« Le Mystère Picasso », fabuleux objet documentaire, tient d’une idée des plus sobres, celui d’un artiste au travail, le cinéaste démiurge Henri-Georges Clouzot, en observant un autre, le monstre sacré Picasso. Le face-à-face, 1h18 dans un petit studio sans décor, se mue en dialogue par arts interposés d’une complexité d’autant plus sidérante que les images du film sont d’une immense simplicité. Quelques kilomètres de pellicule et quelques mètres carrés de toile pour une plongée vertigineuse dans le geste de créer.

Grâce à un procédé technique permettant à Picasso de peindre et de dessiner à travers sa toile, Clouzot nous montre littéralement l’envers de la création et la progression de l’œuvre en direct, sans que rien ne vienne s’interposer entre la caméra et le tableau en gestation. La première partie du film repose donc sur un dialogue artistique entre deux créateurs obsessionnels, l’un, caché derrière sa toile, peignant furieusement œuvre sur œuvre et l’autre, réfugié dans le hors-champ de sa caméra, n’intervenant que pour donner quelques consignes de tournage. Puis, dans une seconde partie, Clouzot se place, de manière plus attendue, derrière Picasso peignant, découvrant ainsi son dos nu, recroquevillé tout autant qu’imposant, et son bras traçant des traits d’un mouvement sûr, quasi mécanique.

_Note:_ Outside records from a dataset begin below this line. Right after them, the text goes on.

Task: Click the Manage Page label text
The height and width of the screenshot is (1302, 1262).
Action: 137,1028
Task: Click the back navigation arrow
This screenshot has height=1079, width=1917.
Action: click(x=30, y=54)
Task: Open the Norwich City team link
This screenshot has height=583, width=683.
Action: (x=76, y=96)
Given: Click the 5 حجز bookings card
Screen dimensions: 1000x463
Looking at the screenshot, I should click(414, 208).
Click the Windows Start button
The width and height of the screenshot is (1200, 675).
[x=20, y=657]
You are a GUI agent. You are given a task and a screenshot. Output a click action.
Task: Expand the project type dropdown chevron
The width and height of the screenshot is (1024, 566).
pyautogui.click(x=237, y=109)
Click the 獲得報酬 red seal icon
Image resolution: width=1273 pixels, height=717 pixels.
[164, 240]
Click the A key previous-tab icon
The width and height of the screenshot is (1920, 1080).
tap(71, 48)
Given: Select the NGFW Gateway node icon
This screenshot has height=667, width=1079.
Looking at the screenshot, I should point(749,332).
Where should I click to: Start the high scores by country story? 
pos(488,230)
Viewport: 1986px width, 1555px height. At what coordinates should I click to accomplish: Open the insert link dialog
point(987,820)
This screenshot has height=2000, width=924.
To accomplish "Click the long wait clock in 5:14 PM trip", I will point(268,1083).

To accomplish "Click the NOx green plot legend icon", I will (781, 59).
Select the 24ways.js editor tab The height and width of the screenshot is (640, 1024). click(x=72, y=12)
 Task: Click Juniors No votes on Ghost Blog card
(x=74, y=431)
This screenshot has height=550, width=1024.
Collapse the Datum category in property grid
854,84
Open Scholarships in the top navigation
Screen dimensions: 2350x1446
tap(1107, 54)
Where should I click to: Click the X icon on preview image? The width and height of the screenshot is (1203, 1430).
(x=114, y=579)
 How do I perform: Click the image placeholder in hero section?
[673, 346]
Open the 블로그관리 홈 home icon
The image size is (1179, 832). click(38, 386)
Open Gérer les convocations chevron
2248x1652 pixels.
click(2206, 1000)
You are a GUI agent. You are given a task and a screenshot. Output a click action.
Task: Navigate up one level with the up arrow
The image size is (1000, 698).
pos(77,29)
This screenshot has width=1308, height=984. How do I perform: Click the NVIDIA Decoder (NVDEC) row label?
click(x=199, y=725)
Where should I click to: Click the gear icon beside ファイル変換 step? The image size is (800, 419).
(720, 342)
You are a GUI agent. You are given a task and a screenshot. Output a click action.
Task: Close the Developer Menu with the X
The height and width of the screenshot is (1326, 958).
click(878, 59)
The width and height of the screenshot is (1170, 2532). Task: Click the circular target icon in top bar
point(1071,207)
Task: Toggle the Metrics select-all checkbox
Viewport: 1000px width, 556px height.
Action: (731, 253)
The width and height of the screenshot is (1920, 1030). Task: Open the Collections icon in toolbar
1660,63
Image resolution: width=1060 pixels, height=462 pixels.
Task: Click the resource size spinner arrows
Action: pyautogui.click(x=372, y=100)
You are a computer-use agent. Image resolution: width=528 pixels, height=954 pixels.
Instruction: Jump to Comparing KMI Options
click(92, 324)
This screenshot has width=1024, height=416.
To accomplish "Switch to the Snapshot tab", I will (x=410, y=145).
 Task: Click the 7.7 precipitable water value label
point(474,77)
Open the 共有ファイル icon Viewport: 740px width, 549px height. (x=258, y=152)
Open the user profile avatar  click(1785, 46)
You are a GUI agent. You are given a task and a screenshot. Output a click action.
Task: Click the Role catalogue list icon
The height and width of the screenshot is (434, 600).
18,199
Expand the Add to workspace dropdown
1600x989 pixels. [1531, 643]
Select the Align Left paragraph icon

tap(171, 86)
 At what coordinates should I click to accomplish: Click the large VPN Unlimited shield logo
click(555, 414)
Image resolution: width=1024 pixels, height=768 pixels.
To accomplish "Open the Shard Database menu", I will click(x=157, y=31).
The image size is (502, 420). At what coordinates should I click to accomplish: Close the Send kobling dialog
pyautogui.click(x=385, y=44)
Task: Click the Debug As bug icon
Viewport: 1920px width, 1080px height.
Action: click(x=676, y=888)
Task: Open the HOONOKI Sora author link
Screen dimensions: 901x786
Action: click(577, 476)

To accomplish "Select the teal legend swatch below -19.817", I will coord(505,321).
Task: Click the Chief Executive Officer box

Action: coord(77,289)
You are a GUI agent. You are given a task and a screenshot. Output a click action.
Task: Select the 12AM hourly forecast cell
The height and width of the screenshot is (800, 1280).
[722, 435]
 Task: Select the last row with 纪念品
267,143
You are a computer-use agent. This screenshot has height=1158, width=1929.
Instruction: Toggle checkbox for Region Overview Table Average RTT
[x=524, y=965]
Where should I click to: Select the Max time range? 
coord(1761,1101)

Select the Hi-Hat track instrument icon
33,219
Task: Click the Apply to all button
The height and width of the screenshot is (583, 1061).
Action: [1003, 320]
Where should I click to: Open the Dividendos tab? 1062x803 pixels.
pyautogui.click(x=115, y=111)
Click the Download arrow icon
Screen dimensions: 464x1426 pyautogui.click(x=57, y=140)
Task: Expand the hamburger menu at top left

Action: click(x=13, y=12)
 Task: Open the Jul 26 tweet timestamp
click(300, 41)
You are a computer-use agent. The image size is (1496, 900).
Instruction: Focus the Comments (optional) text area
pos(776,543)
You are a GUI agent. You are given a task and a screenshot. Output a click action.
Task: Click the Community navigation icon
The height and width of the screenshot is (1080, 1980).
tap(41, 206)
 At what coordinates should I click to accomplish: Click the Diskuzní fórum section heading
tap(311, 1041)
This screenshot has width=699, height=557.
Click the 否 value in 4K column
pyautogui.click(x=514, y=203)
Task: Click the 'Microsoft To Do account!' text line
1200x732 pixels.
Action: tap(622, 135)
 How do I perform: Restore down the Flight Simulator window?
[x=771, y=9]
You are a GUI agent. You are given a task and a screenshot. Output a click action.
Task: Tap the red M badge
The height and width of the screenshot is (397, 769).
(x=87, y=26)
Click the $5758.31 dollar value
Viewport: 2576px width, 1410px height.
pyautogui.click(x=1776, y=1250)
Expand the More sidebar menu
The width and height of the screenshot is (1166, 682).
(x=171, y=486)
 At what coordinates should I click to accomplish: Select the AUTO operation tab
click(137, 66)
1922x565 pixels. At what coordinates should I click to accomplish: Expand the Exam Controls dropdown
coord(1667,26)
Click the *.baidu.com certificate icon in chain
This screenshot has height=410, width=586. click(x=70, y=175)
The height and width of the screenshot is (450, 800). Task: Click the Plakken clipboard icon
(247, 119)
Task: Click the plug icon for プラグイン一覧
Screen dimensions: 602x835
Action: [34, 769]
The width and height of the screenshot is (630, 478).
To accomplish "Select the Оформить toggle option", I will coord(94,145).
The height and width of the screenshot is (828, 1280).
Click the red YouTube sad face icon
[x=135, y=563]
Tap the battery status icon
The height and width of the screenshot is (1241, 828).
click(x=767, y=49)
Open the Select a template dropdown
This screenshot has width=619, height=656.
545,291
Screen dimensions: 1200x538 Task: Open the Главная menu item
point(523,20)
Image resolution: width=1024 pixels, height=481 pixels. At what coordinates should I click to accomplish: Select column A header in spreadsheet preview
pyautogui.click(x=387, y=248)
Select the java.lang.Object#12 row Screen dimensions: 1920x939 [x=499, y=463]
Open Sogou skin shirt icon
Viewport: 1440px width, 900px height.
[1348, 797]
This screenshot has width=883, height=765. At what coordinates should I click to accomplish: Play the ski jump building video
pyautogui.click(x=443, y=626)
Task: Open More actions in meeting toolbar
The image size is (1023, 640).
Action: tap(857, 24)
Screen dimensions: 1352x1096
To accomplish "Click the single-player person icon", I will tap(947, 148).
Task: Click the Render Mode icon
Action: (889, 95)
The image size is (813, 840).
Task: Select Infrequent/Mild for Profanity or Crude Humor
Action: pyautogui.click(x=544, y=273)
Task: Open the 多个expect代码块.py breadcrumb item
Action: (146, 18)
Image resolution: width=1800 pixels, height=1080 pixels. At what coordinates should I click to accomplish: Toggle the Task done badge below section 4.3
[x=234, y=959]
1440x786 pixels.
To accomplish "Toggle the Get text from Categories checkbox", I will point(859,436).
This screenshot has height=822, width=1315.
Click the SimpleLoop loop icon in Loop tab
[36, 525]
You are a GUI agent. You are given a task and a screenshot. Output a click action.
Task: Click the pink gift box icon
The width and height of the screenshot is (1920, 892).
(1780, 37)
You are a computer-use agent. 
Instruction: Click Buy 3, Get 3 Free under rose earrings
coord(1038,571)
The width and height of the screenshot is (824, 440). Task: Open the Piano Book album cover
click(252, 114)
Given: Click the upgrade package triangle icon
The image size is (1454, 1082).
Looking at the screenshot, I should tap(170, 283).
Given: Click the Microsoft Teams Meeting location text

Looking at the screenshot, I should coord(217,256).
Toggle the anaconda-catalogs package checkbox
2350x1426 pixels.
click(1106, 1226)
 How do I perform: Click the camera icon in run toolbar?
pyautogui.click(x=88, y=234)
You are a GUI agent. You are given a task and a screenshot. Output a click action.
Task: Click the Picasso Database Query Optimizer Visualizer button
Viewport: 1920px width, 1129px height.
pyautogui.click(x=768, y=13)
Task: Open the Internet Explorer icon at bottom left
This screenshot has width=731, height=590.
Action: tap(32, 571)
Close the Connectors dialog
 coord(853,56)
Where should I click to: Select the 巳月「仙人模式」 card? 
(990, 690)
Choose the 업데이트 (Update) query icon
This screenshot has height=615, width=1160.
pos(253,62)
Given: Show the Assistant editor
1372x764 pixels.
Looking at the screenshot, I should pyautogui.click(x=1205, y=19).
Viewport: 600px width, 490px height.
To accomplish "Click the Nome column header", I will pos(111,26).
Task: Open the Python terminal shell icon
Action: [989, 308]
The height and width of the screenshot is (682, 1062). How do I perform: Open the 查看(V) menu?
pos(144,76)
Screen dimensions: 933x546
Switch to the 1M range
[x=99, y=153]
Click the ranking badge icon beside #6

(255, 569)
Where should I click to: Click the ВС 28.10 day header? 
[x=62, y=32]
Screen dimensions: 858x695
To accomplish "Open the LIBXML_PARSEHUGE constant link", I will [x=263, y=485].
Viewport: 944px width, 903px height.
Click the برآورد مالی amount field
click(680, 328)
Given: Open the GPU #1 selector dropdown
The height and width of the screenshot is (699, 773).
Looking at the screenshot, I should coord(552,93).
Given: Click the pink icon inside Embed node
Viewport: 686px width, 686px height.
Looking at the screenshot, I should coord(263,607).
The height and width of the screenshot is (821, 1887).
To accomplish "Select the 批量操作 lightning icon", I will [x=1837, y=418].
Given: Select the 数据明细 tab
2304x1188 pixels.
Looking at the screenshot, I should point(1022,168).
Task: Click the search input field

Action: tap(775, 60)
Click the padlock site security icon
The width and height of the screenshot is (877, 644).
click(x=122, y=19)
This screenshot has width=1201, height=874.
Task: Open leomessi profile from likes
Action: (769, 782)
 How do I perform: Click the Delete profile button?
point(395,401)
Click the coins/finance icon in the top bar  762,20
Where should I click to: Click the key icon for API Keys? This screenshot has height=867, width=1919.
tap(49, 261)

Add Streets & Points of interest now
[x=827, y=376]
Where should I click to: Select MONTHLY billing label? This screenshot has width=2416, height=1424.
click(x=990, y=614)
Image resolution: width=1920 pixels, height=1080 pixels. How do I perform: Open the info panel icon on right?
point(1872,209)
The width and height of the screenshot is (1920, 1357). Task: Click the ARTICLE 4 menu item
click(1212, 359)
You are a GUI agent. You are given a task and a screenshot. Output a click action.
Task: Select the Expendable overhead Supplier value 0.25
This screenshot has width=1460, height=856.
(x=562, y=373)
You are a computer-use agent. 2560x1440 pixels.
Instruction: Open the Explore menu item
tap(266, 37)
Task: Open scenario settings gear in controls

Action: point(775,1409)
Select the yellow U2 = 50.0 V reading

Dépouillé de toute considération didactique, narrative ou explicative, « Le Mystère Picasso » ne se veut en aucun cas être un documentaire sur le peintre espagnol, et encore moins sur son art. Il s’agit bien là d’une rencontre explosive à la croisée des gestes où chacun détient une mainmise absolue sur son support – toile et pellicule donc – mais quasiment aucune sur l’œuvre finale, qui serait en quelques sortes le point de contact imaginaire entre les deux supports. Il suffit de voir Picasso créer, détruire, arracher puis recommencer en abandonnant au passage des centaines d’hypothétiques tableaux dont on rêverait de pouvoir contempler la version finale, pour saisir l’étendue de sa liberté irrévérencieuse. Seulement, de l’autre côté de la toile-caméra, Clouzot affirme lui aussi son caractère et sa liberté, par exemple lorsqu’il ordonne au peintre de finir sa toile en 10 secondes, temps qu’il lui reste en pellicule, ou quand il annonce au spectateur abasourdi que l’œuvre qui vient de se faire sous ses yeux en une dizaine de minutes a pris en réalité – pouvoir de la mise en scène – plus de cinq heures de travail à Picasso.

Il faut également rendre à Clouzot ses ingénieuses expérimentations formelles, autant visuelles quand il varie les formats, passe du noir/blanc du crayon aux couleurs de la peinture à l’huile, que sonores, bruits de feutres comme des coupures dans un silence complet et musique entraînante se cédant le pas à plusieurs reprises. Astucieusement, le cinéaste français nous indique que ce qui sort des pinceaux de Picasso n’est pas la seule œuvre en train de se créer, mais que le film lui-même, incertain, en métamorphose constante, remodelé en cours de route, est une réponse directe aux errements picturaux et aux hésitations de Picasso. 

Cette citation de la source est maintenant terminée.